Okay first off I don't really think you are going to have a big problem here. I have bottled pretty high alcohol conentration beers, and as long as they haven't been conditioning for quite some time (think 6 months to a year) there will still be viable yeast in the fermenter. When you transfer into a bottling bucket you can stir up a little of the yeast cake to make sure you will have enough yeast (at least one of those little buggers ought to be alive) to carbonate. Carbonation may be slow but it reduces the chance of contamination by introducing something new the beer. I have had a bad experience with adding new yeast to a nearly 6 month fermented lager. It wasn't the new yeast but the new bacteria that caused a major catastrophe.
The scientist in me also wants to impart some advice for doing experiments. Experimenting is a good way to learn new things, but it must be done using the scientific method. Here are a couple of suggestions that would make your experiment useful. First, you don't have a control for what a normal carbonation event would look like, the expansion of the ballon in a normal beer as it carbonates. Therefore you don't have anything to compare your test against. Second, if you want to do a test I suggest doing them in threes. Gives you a much more meaningful data. And you wouldn't necessarily need to use a large bottle, although I am not exactly sure what you would need to do to extrapolate the data back to a full bottle.
There are plenty of things that can go wrong in your balloon test, so while it will be fun to do, I'm not sure how to interpret the results. Any contamination that occurs will result in a false positive, and any leaking in the cup or balloon will result in a false negative.

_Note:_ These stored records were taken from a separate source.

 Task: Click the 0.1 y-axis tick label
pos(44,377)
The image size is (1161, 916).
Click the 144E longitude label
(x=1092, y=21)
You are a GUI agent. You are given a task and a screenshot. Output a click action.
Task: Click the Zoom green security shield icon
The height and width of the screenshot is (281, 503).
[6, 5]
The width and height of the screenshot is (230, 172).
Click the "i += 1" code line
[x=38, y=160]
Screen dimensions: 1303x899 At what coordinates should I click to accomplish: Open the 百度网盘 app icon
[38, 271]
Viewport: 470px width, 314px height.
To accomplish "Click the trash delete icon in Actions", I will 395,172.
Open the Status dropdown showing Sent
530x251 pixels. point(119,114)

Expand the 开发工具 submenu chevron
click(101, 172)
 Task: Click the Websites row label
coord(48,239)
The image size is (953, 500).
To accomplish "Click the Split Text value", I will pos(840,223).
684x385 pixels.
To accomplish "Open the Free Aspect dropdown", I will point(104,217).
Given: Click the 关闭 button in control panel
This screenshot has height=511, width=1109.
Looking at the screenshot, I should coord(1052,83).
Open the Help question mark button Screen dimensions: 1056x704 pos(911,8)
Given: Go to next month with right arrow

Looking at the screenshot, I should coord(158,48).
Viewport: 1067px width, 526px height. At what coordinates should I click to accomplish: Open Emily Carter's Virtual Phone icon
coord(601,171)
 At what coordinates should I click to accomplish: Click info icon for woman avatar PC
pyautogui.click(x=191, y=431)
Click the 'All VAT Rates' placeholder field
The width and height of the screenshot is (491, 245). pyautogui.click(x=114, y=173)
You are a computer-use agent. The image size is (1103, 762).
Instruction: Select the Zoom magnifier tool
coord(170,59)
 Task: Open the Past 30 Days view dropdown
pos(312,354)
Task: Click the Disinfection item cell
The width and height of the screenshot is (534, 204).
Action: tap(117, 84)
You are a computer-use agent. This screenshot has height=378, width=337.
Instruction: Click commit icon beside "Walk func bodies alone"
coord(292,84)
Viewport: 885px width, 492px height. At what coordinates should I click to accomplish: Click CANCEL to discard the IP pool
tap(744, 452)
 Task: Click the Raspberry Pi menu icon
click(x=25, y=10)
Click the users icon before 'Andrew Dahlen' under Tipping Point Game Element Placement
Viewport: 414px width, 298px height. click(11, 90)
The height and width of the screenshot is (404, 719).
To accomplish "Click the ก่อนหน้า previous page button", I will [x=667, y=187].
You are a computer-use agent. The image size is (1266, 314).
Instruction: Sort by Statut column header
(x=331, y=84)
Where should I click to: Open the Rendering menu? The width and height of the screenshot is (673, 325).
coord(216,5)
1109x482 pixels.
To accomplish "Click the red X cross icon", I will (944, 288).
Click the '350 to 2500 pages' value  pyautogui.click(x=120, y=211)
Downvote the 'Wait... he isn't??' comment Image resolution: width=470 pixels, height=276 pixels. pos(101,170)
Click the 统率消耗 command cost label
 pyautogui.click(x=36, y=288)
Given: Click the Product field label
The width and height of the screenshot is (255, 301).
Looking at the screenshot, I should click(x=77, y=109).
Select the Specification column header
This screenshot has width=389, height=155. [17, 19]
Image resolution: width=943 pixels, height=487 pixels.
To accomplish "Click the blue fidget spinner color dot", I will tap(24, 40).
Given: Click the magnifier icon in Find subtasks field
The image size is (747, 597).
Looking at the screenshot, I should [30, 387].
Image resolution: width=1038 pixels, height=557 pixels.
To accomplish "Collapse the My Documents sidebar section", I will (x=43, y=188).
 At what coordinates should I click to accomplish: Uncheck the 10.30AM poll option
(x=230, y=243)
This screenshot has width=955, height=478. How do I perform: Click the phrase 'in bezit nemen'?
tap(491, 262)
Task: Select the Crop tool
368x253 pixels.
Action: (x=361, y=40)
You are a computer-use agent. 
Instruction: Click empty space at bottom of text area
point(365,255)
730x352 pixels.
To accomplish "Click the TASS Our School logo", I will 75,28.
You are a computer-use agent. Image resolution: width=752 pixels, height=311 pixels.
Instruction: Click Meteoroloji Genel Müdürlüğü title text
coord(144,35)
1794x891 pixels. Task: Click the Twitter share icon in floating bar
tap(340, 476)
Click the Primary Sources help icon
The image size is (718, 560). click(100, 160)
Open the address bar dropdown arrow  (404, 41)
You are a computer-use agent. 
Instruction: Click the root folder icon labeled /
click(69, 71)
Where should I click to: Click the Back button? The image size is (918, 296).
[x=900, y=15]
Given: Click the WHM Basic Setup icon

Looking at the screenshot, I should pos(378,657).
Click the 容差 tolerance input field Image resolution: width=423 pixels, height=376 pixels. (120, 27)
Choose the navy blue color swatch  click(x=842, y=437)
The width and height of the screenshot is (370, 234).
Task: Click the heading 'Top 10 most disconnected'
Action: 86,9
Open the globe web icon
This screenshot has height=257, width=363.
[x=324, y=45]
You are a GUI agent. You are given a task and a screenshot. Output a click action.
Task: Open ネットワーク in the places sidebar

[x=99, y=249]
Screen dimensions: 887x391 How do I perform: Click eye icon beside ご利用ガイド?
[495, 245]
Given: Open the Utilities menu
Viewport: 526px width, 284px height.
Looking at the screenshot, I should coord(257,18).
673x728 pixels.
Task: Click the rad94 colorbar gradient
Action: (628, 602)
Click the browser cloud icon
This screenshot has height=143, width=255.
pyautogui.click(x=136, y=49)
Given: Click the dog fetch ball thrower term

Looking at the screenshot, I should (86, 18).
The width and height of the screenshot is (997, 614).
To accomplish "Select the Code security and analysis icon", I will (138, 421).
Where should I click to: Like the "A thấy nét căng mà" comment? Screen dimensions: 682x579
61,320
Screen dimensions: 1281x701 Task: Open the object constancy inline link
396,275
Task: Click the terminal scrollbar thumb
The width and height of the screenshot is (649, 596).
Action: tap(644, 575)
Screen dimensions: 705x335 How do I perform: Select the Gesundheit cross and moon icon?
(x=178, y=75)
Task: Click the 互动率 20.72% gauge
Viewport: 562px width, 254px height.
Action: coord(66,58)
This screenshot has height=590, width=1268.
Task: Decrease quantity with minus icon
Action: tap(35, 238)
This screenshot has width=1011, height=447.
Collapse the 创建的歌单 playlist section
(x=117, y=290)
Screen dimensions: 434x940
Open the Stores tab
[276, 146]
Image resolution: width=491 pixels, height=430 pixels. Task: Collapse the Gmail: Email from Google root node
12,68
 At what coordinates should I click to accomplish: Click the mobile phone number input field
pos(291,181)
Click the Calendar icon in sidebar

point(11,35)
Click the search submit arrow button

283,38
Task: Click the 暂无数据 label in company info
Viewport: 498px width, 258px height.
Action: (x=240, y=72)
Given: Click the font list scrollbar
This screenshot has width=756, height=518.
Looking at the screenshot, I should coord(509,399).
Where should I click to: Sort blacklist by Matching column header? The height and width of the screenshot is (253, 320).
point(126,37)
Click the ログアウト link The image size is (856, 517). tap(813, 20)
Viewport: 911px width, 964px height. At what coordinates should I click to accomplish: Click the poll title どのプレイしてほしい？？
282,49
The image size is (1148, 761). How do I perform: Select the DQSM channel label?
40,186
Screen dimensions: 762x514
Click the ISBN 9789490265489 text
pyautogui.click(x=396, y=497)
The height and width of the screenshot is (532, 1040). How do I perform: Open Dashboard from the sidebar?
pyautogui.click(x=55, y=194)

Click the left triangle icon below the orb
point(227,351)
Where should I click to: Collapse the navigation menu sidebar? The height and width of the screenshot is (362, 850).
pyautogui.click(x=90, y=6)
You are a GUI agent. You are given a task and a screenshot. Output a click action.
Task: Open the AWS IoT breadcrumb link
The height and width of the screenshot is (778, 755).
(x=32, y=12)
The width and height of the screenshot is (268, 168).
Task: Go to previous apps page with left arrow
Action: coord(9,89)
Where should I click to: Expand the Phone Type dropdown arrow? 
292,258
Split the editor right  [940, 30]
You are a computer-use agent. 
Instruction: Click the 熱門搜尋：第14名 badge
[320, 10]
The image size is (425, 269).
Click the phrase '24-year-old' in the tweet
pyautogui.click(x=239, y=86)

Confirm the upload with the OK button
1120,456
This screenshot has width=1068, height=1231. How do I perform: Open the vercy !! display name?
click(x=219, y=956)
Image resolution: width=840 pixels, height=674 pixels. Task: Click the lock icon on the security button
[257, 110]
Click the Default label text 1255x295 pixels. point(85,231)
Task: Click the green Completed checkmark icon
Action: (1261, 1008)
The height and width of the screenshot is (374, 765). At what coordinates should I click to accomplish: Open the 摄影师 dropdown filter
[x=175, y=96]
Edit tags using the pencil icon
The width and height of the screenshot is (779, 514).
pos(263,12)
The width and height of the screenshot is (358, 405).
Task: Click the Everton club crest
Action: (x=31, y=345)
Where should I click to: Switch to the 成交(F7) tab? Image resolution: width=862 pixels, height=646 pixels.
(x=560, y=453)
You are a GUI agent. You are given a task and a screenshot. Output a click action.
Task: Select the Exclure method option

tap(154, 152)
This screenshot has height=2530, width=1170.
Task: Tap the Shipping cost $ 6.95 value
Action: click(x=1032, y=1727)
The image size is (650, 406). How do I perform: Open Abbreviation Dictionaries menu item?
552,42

There is a strain of dry Belgian yeast that is made to be specifically tolorant of alocol, while not being a great attenuator. This makes it a fantastic bottling strain, which is it's primary purpose. The yeast is Safale T-58 and is readily available at most brew shops and definitely easy to get online. I'd suggest adding a packet of it to your brew a day before bottling. Or make a slurry with it and add it when you rack into the bottling bucket.